The group also cited venture-stage investments outside the US in companies including Alibaba, Flipkart, Grab, JD, DJI, ByteDance, Meituan, Razorpay, Rappi and Xiaomi.

Those references place Sentinel Global among newer investment firms led by investors with backgrounds in sovereign wealth funds and large institutional allocators. Several have sought to apply public-market discipline and institutional research methods to venture portfolios, as liquidity remains uneven and exit timelines extend.

Sentinel Labs

Alongside the team build-out, Sentinel Global is expanding Sentinel Labs, an AI-powered research arm. The firm links the unit to its earlier Bridge Forum initiative, which connected global enterprises with venture-backed innovation, with an emphasis on companies outside the US engaging with startups.

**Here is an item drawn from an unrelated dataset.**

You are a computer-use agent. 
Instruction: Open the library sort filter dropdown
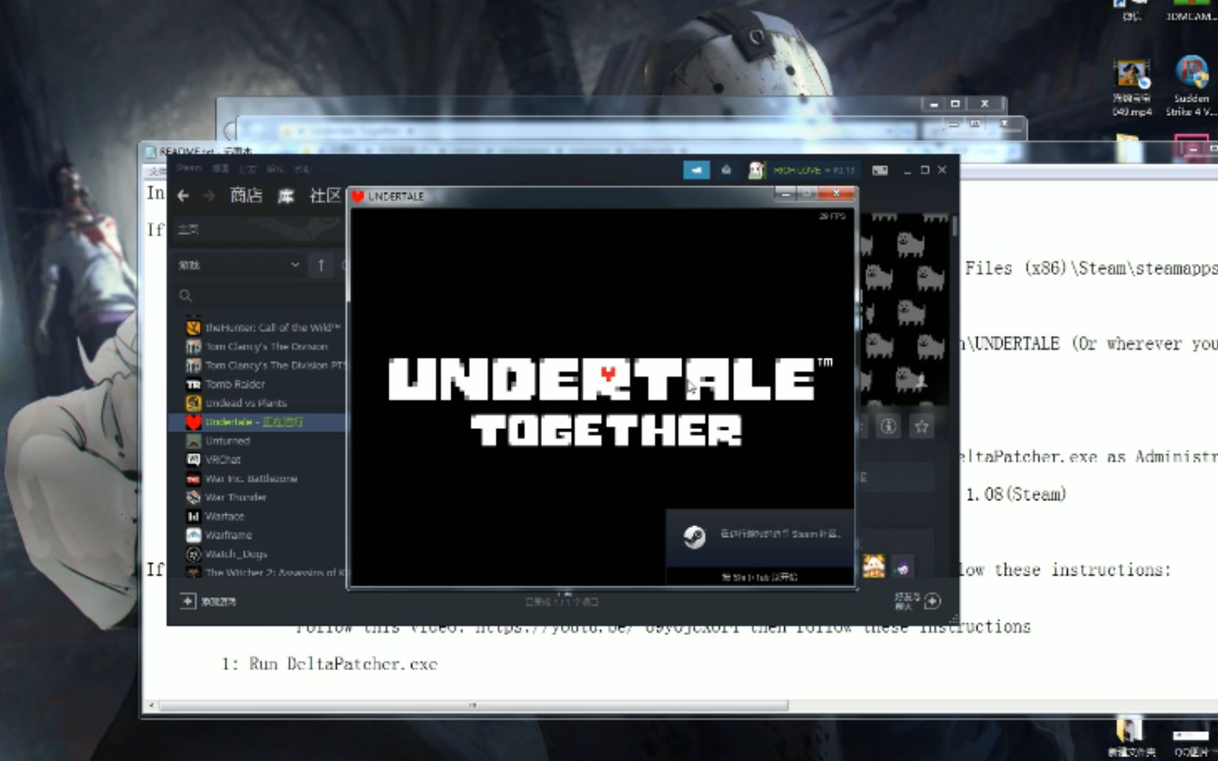click(239, 265)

Sentinel Labs produces research and "practical analyses" aimed at enterprises and governments, the firm said. Examples included work on portfolio positioning during an AI-driven market bubble and approaches to assessing the stability of a stablecoin.

Sentinel Global is also presenting the research unit as a way to build corporate connectivity across borders. That approach reflects a broader venture trend in which firms use structured events, research products and corporate networks for sourcing and value creation, particularly in enterprise software and infrastructure.

Tools and model

Sentinel Global is pairing Sentinel Labs with what it calls an "Unlimited Partner" model, which treats limited partners as an active network that informs investment theses and venture support.

The firm also said it has developed an AI product called Sago, which it described as "lightweight and fast to onboard". It said it has onboarded five limited partners to initial tools and workflows, with additional functionality planned.

The emphasis on tooling places Sentinel Global in a growing category of venture firms building internal software products for research, portfolio monitoring and network engagement. The strategy has attracted attention as firms look for differentiation beyond brand and access, though it can be difficult to show that proprietary tools translate into investment outperformance.

Kranz framed the relaunch as a response to changes in how venture capital operates.

"Sentinel is being rebuilt for the way venture actually works now: senior relationships, domain judgment and speed, paired with modern research and AI rails that remove friction," said Jeremy Kranz, Managing Partner, Sentinel Global.

Investment themes

Sentinel Global said it is a thematic investor focused on three connected domains: "AI Enterprise", "Programmable Money", and "Connected Commerce". It said it invests at the convergence of those areas.

The firm also described programmable money as infrastructure and distinguished it from speculative activity. It said its portfolio spans areas such as quantum computing, legal AI and civil infrastructure.

In a second statement, Kranz linked the firm's positioning to the needs of limited partners and founders.

"LPs and founders don't need hype, they need a usable advantage," said Kranz.

Sentinel Global expects to return to the market in 2026 as it prepares for its next phase of growth.